Sept mois et quelques jours plus tard, sa victoire représente l’aboutissement d’une trajectoire exceptionnelle, de son enfance chaotique entre l’Indonésie et Hawaï, jusqu’à son enracinement à Chicago. Barack Obama, 47 ans, a toujours été conscient du lien quasi génétique existant entre son itinéraire personnel et celui de son pays.
Le fils ne reverra son père qu’une seule fois, à l’âge de 10 ans
Barack Obama est né en 1961, un an après la vague de sit-in et de marches non violentes des étudiants américains contre la ségrégation. Sa mère, Ann Dunham, étudiante à l’université d’Hawaï, avait rencontré Barack Obama senior, un étudiant africain, originaire du Kenya (voir son itinéraire en images).
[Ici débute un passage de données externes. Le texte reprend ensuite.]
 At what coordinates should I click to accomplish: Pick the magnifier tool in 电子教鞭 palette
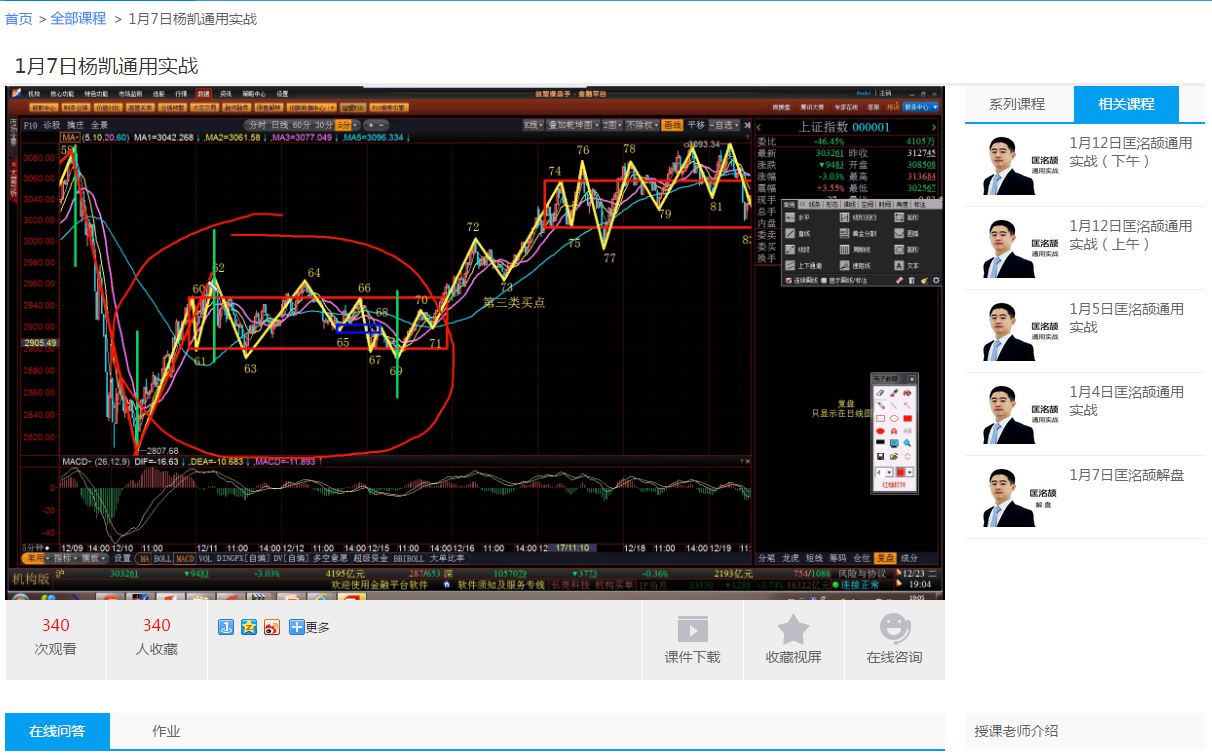pos(907,442)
Deux ans plus tard, il les abandonnera pour aller faire un doctorat d’économie à Harvard, avant de repartir en Afrique. Le fils ne reverra son père qu’une seule fois, à l’âge de 10 ans, et il apprendra sa mort, une dizaine d’années plus tard, par un coup de téléphone d’une tante au Kenya.
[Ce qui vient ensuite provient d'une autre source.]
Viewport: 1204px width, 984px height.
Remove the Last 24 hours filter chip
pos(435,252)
Barack Obama vit à Djakarta, entre 6 et 10 ans, après le remariage de sa mère avec un ingénieur indonésien. Incapable de lui payer des études à l’école internationale et inquiète de l’éducation qu’il reçoit dans les écoles locales, sa mère l’envoie à Honolulu chez ses grands-parents qui lui trouvent une bourse pour la Punahou Academy, la meilleure école privée d’Hawaï.
« Black » malgré lui
Après un premier job à Manhattan, Barack Obama débarque à Chicago en 1985, recruté sur une petite annonce pour un emploi d’animateur social à Developing Communities Project, une association de développement social. Le jeune déraciné découvre South Side, le quartier noir déshérité de Chicago, et construit son identité afro-américaine.
L’expérience communautaire comble le vide laissé par l’absence du père. Éloigné de la religion par une mère agnostique et ses instincts sceptiques, Barack Obama adhère à la Trinity United Church of Christ du pasteur Jeremiah Wright, connu pour sa théologie de la libération noire et afrocentrique.
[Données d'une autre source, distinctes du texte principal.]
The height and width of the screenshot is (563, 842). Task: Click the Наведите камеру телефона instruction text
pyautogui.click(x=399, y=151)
En 1988, il part à la Harvard Law School dont il revient diplômé magna cum laude en 1991. Au cours d’un stage dans un cabinet d’avocats, il rencontre Michelle Robinson, elle aussi juriste diplômée de Harvard. Son mariage avec cette fille de contremaître noir, proche de la mouvance du maire de la ville, Richard Daley, achève de l’ancrer à Chicago, la ville tremplin de toutes ses ambitions.
Sa tendance au compromis semble instinctive
Barack Obama se fait élire en 1996 au Sénat de l’Illinois. En 2004, quatre ans après un échec cuisant pour un siège à la Chambre des représentants, il entre au Sénat des États-Unis.
Très vite, Barack Obama se révèle être un redoutable « animal politique », maître dans l’art de reformuler une question pour ménager les camps opposés. Plus qu’un simple opportunisme politique, sa tendance au compromis semble instinctive, presque un réflexe.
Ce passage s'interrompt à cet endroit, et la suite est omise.